Remember when people joked that EMACS stood for "Eats Memory And CPU Superbly?"

And then each generation reinvents its state-of-the-art abstracted memory hog...

Edit: more jokes, from 1985: https://github.com/sbp/lemacs/blob/master/etc/emacs.names

Eight Megs And Constantly Swapping
Precisely relevant to the issue at hand:

Eight Megs Ain't Comfortable Stack

If 5mb of ram makes the difference wouldn't that be the time to try mg[1] or edit remotely using tramp? Certainly agree that Electron should not be used as a justification.

[1] https://en.wikipedia.org/wiki/Mg_(editor)

As of late I've been using `emacs --daemon=some-name` on instances. I attach with `emacs-client -s some-name -t` after I ssh in and detach with `C-x 5-0`. Sometimes I'll run multiple named emacs daemons. This has worked really well to keep persistent independent workspaces on remote instances. Tramp was always a headache and running emacs in screen tends to introduce terminal color and keybinding problems.
How does mg differ from Emacs proper?
It's a text editor, not a lisp environment that edits text.

I once had a decent amount of fun splicing it with Lua, before deciding that I don't actually care about text editors...
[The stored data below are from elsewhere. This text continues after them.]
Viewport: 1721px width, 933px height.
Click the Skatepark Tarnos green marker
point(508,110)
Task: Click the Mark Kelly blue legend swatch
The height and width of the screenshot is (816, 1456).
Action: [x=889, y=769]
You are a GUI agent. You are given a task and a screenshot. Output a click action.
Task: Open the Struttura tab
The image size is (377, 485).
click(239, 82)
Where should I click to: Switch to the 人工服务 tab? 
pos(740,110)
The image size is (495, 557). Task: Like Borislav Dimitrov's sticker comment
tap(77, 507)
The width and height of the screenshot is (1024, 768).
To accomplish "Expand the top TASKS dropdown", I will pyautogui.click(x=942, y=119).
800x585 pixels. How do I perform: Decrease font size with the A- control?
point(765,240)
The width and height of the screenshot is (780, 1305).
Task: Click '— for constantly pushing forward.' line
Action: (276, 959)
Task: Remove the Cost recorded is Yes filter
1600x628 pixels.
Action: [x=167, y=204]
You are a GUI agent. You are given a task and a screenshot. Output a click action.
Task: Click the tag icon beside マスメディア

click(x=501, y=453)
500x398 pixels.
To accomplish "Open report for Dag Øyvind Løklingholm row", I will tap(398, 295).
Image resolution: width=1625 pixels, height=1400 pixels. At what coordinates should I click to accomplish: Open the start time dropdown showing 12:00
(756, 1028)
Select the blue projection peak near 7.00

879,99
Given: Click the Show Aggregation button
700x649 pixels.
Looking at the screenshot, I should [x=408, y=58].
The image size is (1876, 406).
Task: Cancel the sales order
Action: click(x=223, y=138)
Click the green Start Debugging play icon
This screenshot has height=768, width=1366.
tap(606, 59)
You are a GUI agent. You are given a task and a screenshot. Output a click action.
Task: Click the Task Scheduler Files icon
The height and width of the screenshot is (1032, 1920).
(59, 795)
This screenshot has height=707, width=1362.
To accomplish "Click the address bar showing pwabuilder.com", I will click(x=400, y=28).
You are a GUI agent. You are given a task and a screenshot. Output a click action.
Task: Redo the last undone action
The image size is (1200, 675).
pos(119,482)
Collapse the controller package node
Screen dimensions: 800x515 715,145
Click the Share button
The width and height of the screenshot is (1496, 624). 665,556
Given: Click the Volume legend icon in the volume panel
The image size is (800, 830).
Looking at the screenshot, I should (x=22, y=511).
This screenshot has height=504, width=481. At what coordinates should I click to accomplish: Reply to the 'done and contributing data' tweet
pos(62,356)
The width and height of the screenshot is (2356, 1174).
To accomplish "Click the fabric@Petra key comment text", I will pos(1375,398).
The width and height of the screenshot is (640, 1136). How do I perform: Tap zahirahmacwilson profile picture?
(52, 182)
An additional overhead between 20% and 25% definitely doesn't feel reasonable to me. Hopefully this isn't linear.
It's not reasonable to me either. That's the naive version. :-) There are various tricks for reducing the overhead to insignificance.
It must strongly depend on what you've got activated; when I edit multi-gigabyte files I start up with '-q' so my init file doesn't turn on FlySpell.
If you read further in the thread you'll see that Stefan Monnier pointed out that using a stack instead of a queue for the objects would consume less memory than the current GC implementation.